--- Problem details ---
When you reach the line that contains "Select the Flowchart" in the data below, start reproducing lines exactly, and stop after the line that contains "Task: Open the A input source menu".

────────

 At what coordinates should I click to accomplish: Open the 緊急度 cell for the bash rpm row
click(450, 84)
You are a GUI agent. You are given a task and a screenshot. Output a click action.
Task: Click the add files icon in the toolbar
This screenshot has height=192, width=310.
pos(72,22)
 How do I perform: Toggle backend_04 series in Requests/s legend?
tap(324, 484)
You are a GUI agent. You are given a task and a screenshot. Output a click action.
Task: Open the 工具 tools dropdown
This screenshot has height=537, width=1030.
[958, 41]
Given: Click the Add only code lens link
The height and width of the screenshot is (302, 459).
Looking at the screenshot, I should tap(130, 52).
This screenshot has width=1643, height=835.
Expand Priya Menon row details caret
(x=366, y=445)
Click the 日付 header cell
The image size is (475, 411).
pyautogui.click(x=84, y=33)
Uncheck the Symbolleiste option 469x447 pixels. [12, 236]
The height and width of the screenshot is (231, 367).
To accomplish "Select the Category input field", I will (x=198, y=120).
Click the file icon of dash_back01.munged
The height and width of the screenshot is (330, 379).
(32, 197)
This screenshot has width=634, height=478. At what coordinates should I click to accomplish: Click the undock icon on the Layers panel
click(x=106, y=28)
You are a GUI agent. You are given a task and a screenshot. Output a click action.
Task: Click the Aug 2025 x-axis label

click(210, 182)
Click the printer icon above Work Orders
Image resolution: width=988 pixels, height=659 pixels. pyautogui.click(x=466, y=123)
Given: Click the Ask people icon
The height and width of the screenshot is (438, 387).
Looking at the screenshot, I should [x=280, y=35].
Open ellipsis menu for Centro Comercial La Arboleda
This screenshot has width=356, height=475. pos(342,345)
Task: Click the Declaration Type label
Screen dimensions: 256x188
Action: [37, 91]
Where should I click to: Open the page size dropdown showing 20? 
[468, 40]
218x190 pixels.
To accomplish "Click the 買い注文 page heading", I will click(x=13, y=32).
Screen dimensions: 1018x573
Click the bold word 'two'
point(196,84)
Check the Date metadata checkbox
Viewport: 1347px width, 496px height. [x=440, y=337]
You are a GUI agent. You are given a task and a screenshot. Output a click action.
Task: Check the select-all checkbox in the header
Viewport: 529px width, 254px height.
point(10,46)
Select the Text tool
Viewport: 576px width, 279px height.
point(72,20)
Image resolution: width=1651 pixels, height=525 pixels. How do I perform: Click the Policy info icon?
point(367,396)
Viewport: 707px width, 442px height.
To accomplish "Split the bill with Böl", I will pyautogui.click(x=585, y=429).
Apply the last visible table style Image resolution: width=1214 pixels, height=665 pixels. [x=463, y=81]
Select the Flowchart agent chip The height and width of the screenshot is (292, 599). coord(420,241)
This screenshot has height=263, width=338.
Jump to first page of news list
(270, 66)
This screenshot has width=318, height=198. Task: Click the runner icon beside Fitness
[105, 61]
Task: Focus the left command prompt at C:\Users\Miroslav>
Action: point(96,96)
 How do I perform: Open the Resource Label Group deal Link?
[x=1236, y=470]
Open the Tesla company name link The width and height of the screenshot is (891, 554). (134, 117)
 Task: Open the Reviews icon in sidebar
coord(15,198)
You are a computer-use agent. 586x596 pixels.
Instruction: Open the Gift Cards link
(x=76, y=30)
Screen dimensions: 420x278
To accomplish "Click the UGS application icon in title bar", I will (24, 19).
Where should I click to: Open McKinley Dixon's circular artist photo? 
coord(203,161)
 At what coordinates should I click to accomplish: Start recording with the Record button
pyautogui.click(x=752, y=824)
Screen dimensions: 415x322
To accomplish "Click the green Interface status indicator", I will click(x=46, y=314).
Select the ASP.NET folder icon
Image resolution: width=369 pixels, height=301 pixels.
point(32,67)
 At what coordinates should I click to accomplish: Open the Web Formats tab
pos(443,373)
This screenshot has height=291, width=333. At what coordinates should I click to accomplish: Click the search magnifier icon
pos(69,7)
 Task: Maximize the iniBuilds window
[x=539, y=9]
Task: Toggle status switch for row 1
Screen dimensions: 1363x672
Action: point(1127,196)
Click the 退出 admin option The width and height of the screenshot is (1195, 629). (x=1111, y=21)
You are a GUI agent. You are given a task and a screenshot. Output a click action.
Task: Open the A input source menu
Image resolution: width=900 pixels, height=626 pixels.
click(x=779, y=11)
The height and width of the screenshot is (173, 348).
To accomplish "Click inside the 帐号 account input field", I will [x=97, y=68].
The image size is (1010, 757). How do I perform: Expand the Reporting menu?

────────

--- Your response ---
Select the Flowchart agent chip The height and width of the screenshot is (292, 599). coord(420,241)
This screenshot has height=263, width=338.
Jump to first page of news list
(270, 66)
This screenshot has width=318, height=198. Task: Click the runner icon beside Fitness
[105, 61]
Task: Focus the left command prompt at C:\Users\Miroslav>
Action: point(96,96)
 How do I perform: Open the Resource Label Group deal Link?
[x=1236, y=470]
Open the Tesla company name link The width and height of the screenshot is (891, 554). (134, 117)
 Task: Open the Reviews icon in sidebar
coord(15,198)
You are a computer-use agent. 586x596 pixels.
Instruction: Open the Gift Cards link
(x=76, y=30)
Screen dimensions: 420x278
To accomplish "Click the UGS application icon in title bar", I will (24, 19).
Where should I click to: Open McKinley Dixon's circular artist photo? 
coord(203,161)
 At what coordinates should I click to accomplish: Start recording with the Record button
pyautogui.click(x=752, y=824)
Screen dimensions: 415x322
To accomplish "Click the green Interface status indicator", I will click(x=46, y=314).
Select the ASP.NET folder icon
Image resolution: width=369 pixels, height=301 pixels.
point(32,67)
 At what coordinates should I click to accomplish: Open the Web Formats tab
pos(443,373)
This screenshot has height=291, width=333. At what coordinates should I click to accomplish: Click the search magnifier icon
pos(69,7)
 Task: Maximize the iniBuilds window
[x=539, y=9]
Task: Toggle status switch for row 1
Screen dimensions: 1363x672
Action: point(1127,196)
Click the 退出 admin option The width and height of the screenshot is (1195, 629). (x=1111, y=21)
You are a GUI agent. You are given a task and a screenshot. Output a click action.
Task: Open the A input source menu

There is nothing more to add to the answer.